L'Ukraine se retrouve au cœur des débats autour d'un projet de loi sur la vidéosurveillance dans les lieux publics. Des experts politiques et des militants des droits humains expriment de vives inquiétudes quant aux conséquences possibles de cette loi sur le respect de la vie privée des citoyens et la protection de leurs droits. En particulier, l'expert politique Volodymyr Yavorskyi affirme que ce projet de loi se rapproche davantage des pratiques en vigueur en Chine et en Russie, où la surveillance de masse de la population fait partie intégrante de la politique de contrôle de l'État.
Nous n'entrerons jamais dans l'UE dans ces conditions. Le ministère de l'Intérieur, par l'intermédiaire des députés du peuple, a déposé le projet de loi n° 11031 relatif à la vidéosurveillance dans les lieux publics. Ce texte reprend toutes les normes chinoises et russes, mais aucune norme de protection des droits humains, se référant uniquement aux normes générales.
Il est en effet très rare, ces derniers temps, qu'un projet de loi ne tienne absolument pas compte des normes relatives aux droits humains. Habituellement, au moins certaines sont prises en considération. Et là, absolument rien. Même les normes les plus élémentaires.
Ce projet instaure un système de surveillance totale des citoyens, permettant non seulement la vidéosurveillance, mais aussi l'identification des individus par données biométriques et la vérification automatique de ces données auprès d'autres registres. Il est ainsi possible de recueillir rapidement des informations sur les déplacements de toute personne dans l'espace public et de les consulter à tout moment. Ces données peuvent être utilisées contre des opposants politiques, des concurrents commerciaux, pour rechercher des documents compromettants, etc.
Conclusion de la commission parlementaire sur l'intégration de l'Ukraine à l'Union européenne : le projet de loi contrevient aux objectifs de l'accord d'association et aux obligations juridiques internationales de l'Ukraine, ainsi qu'à l'acquis (système juridique) de l'UE.
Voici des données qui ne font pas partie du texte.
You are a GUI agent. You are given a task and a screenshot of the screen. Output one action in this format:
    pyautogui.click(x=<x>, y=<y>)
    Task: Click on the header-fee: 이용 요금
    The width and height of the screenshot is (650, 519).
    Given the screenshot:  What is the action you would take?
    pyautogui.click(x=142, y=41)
Il n'y a absolument aucune justification financière. Mais c'est une autre histoire, que je recommande vivement aux journalistes d'enquêter. Quelques années avant la guerre, le ministère de l'Intérieur a lancé un projet expérimental, dans le cadre duquel il a acheté du matériel de vidéosurveillance chinois pour plusieurs millions de dollars. Les journalistes de « Schemes » ont déjà mentionné l'utilisation de matériel russe. Autrement dit, ils achètent des caméras et du matériel chinois dont l'achat est interdit aux États-Unis, par exemple, en raison des menaces qu'ils représentent pour la sécurité nationale. Je suis certain que ces procédures d'acquisition de matériel recèlent bien des choses intéressantes, voire même des pratiques douteuses, qui ne contribuent en rien à la sécurité nationale. Et chaque année, nous dépenserons des millions pour maintenir ce système.
Malgré tout cela, le vice-ministre de l'Intérieur, Leonid Tymchenko, prend la parole publiquement et défend le projet de loi. À mon avis, on peut légitimement s'interroger sur les compétences professionnelles des personnes qui non seulement l'ont élaboré, mais l'ont également déposé au Parlement et qui en font maintenant la promotion, car cette initiative relève d'un monde et d'un système de valeurs totalement différents.